## EXERCISE DETAILS
No pictures belong in the copy. Retype exactly, and only, the stretch of lines below from the one with "Given: Open the Project discovery checklist" through the one with "You are a computer-use".

*** RECORDS FOR THE TASK Section Begins ***

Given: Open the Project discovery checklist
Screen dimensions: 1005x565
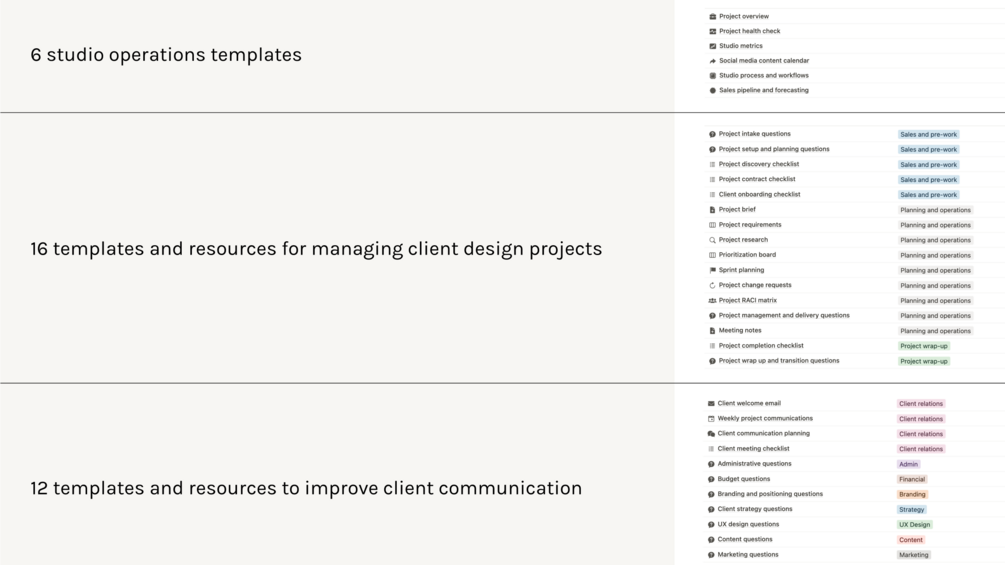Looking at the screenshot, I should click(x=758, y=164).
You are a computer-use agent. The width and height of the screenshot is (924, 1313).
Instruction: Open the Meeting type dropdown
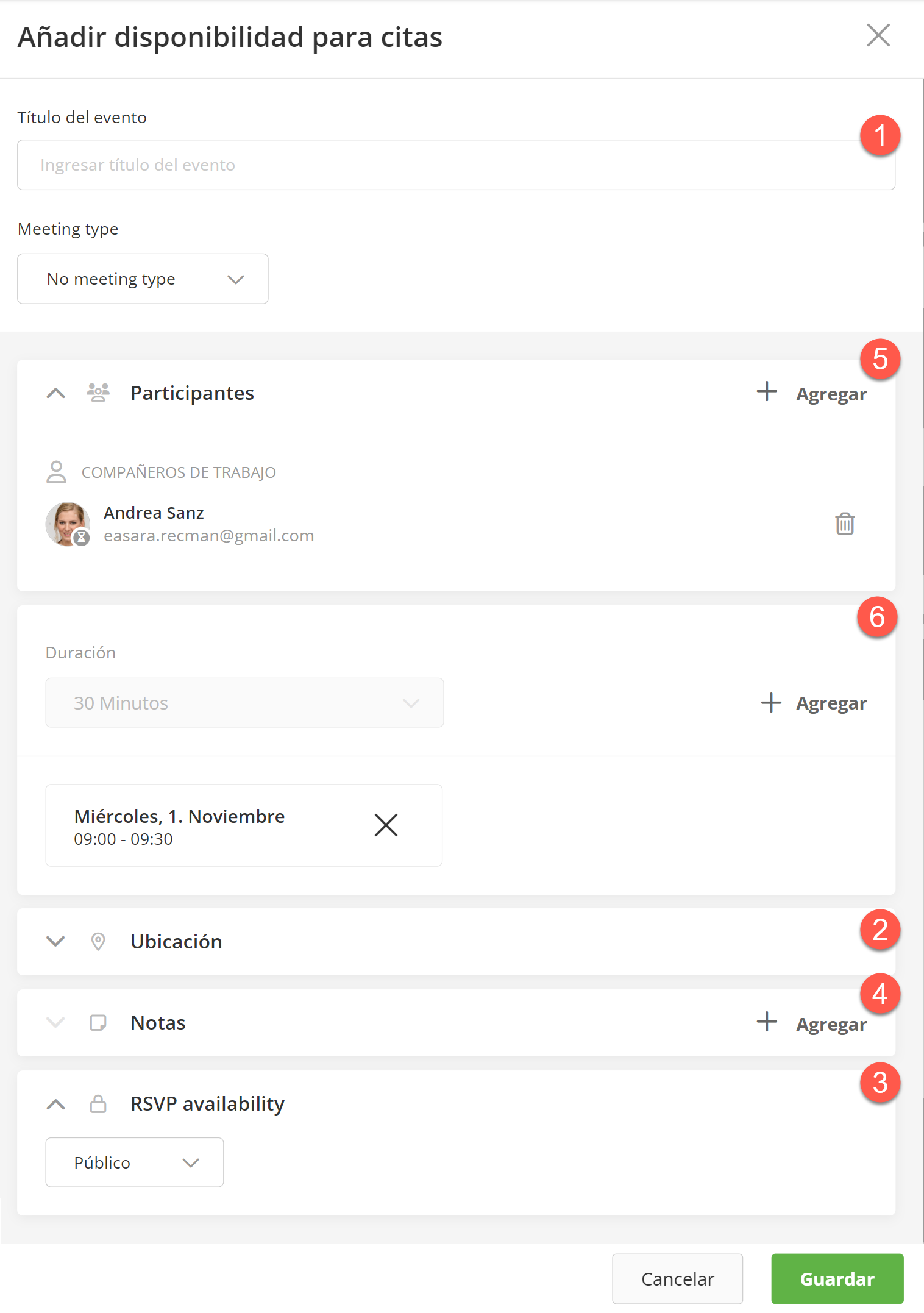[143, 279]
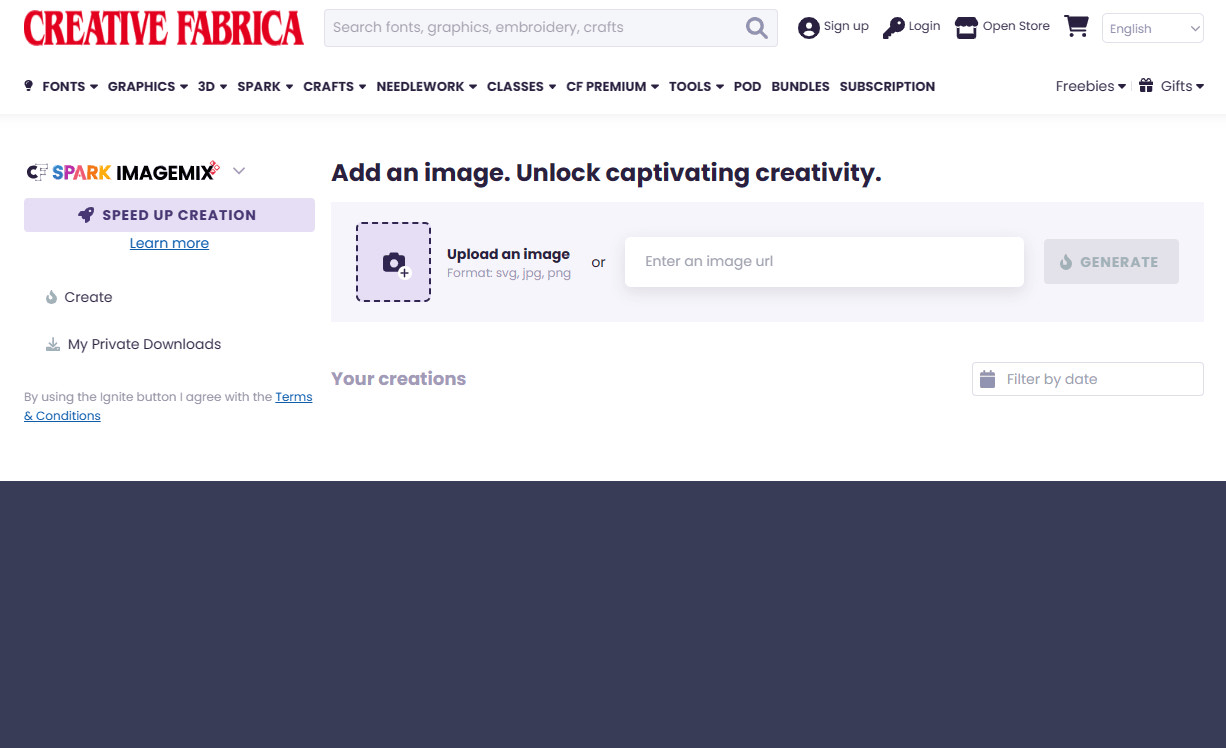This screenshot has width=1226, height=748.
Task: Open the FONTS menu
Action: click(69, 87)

*** RECORDS FOR THE TASK Section Ends ***
*** RECORDS FOR THE TASK Section Begins ***

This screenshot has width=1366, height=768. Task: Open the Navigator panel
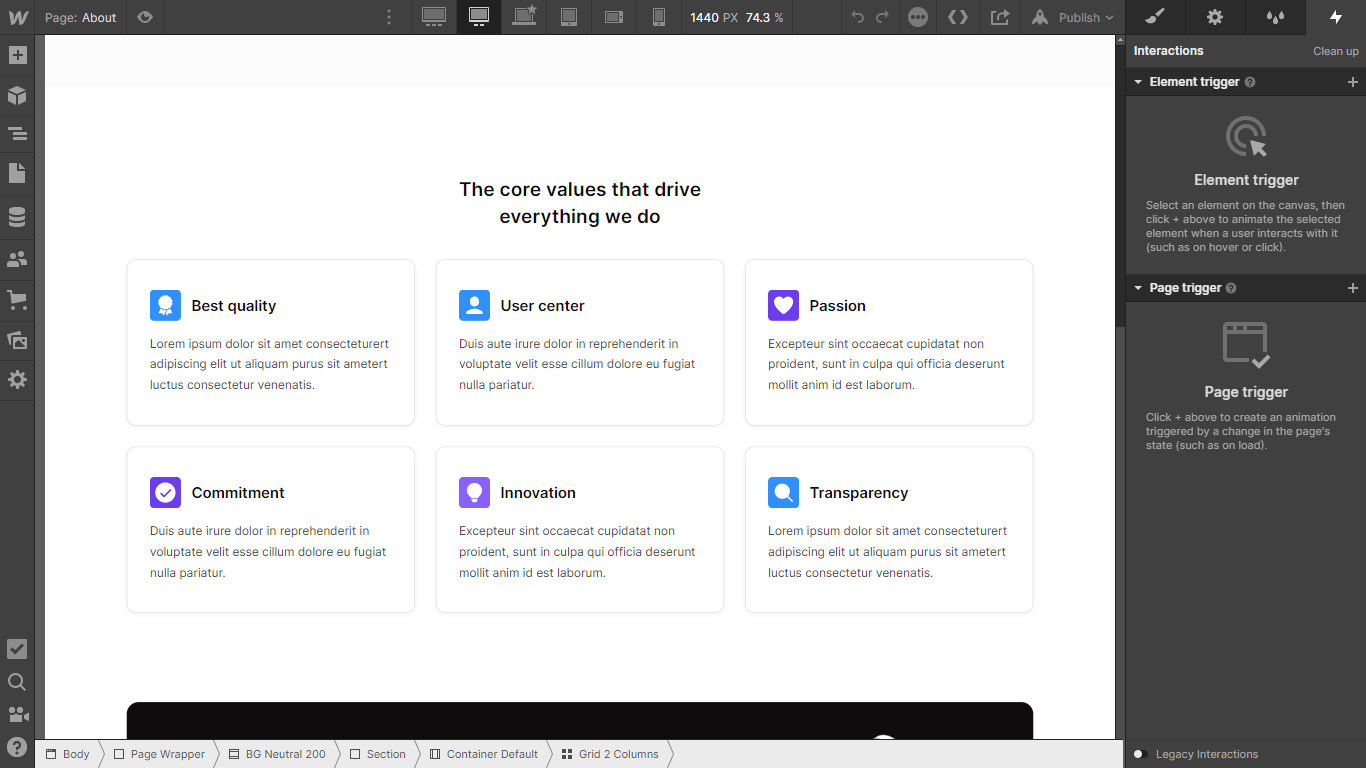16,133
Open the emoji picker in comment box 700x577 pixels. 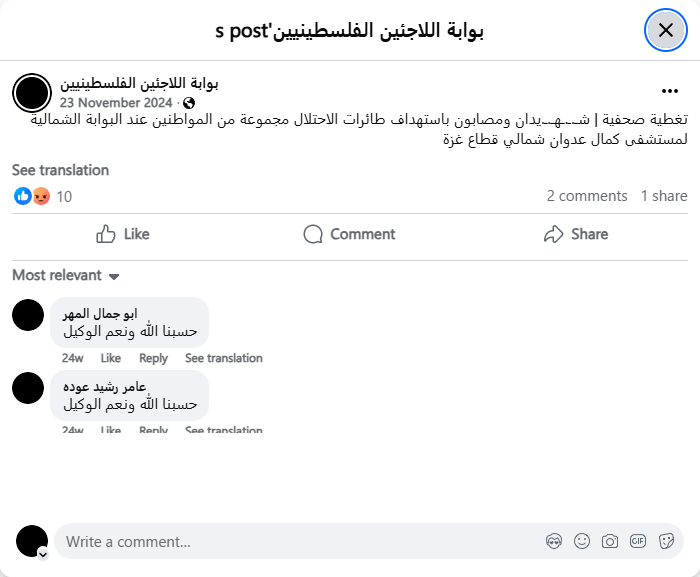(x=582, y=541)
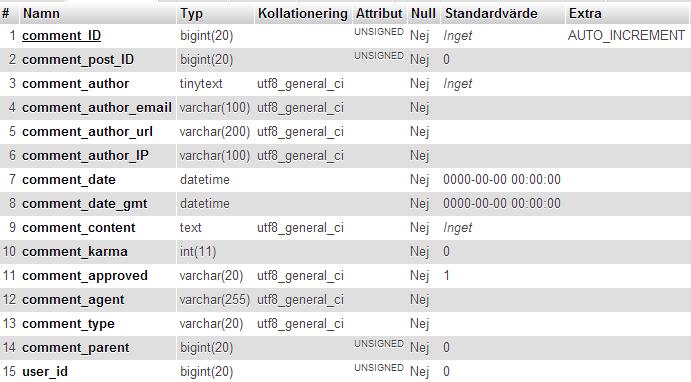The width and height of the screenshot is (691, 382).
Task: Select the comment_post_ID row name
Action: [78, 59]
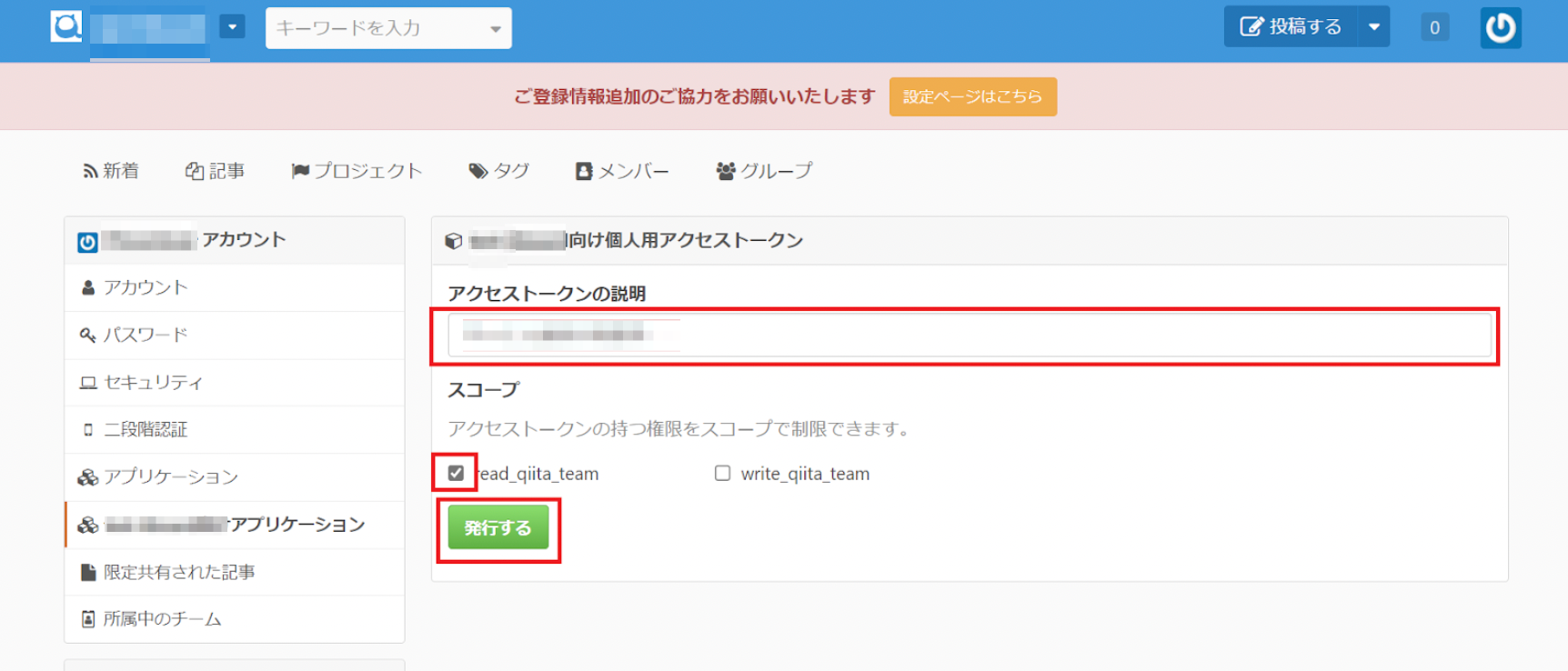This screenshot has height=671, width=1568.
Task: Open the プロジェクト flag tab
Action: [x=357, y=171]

*** RECORDS FOR THE TASK Section Ends ***

## RESPONSE FOR THIS EXERCISE
Given: Open the Project discovery checklist
Screen dimensions: 1005x565
Looking at the screenshot, I should click(x=758, y=164).
You are a computer-use agent. The width and height of the screenshot is (924, 1313).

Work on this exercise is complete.